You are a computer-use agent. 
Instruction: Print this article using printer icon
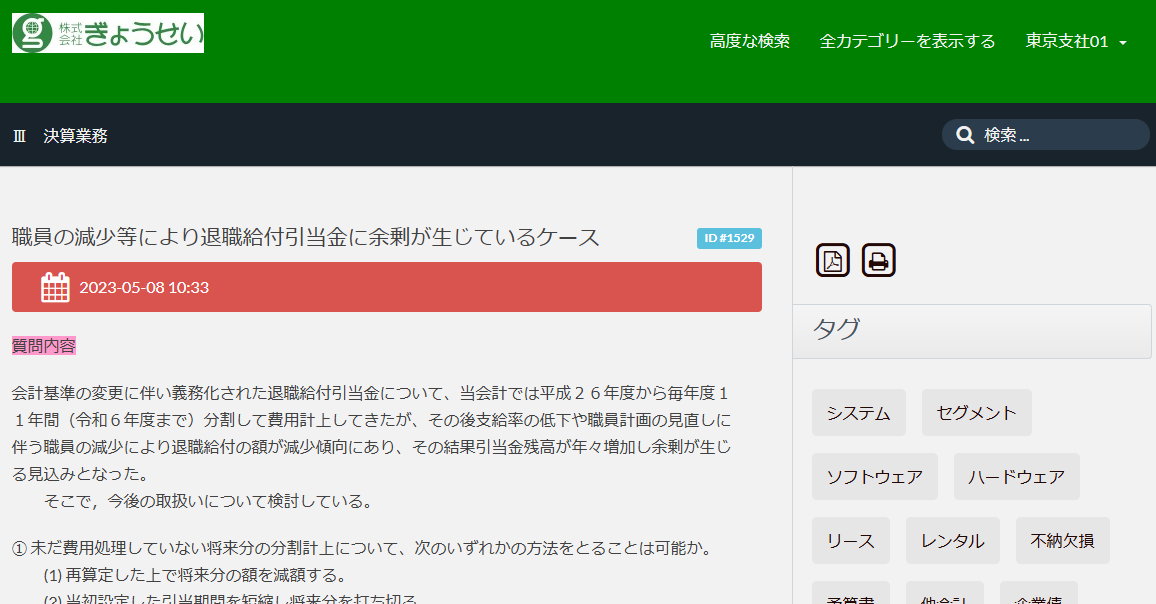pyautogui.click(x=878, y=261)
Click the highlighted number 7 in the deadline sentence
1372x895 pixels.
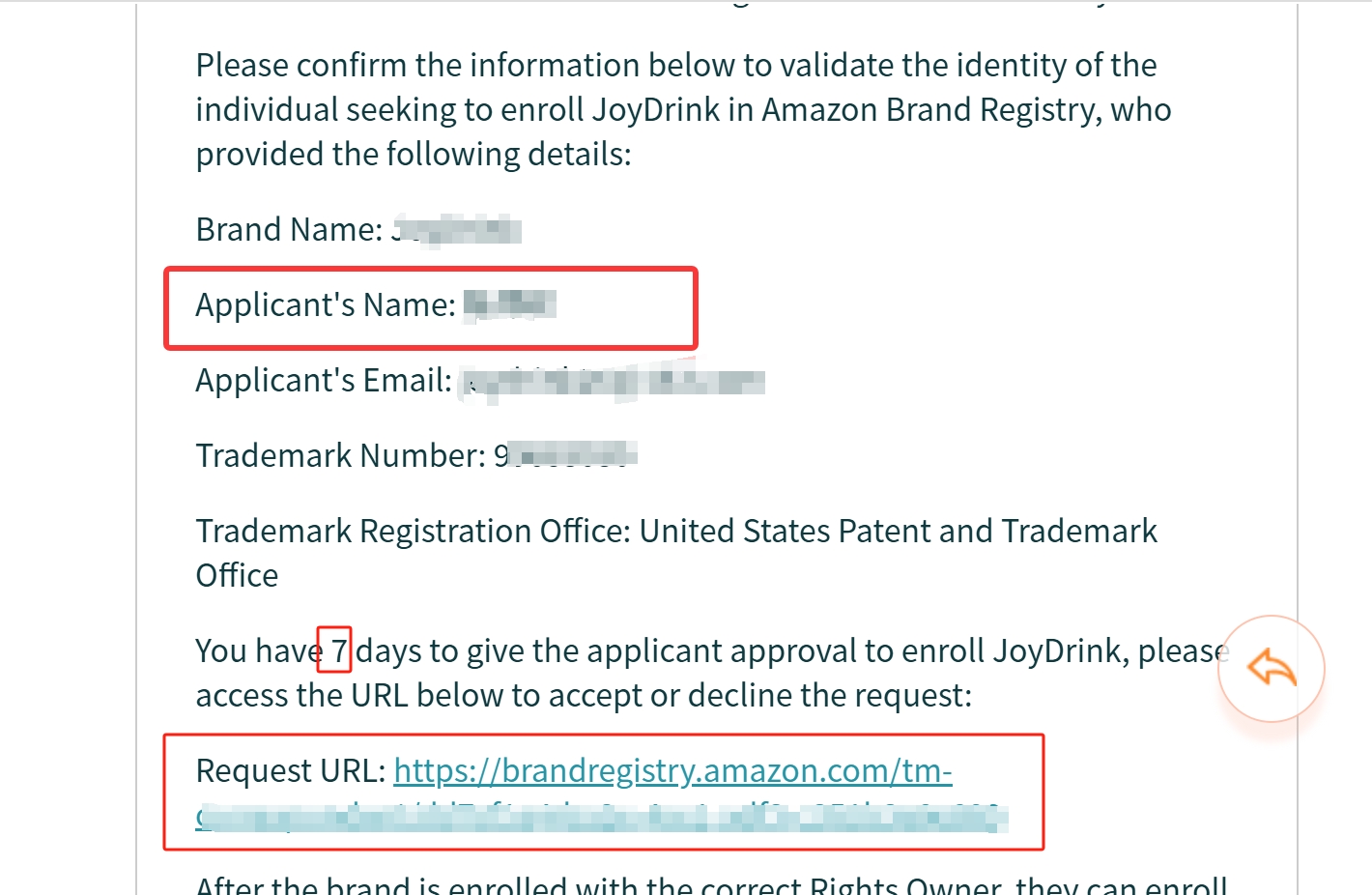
....
▶ WORK INSTRUCTION
For the entries above, the output must hold exactly the lines from the one with "Instruction: Print this" through the last line, both included, and no pictures.

▶ ANSWER TO THE EXERCISE
Instruction: Print this article using printer icon
pyautogui.click(x=878, y=261)
Click the highlighted number 7 in the deadline sentence
1372x895 pixels.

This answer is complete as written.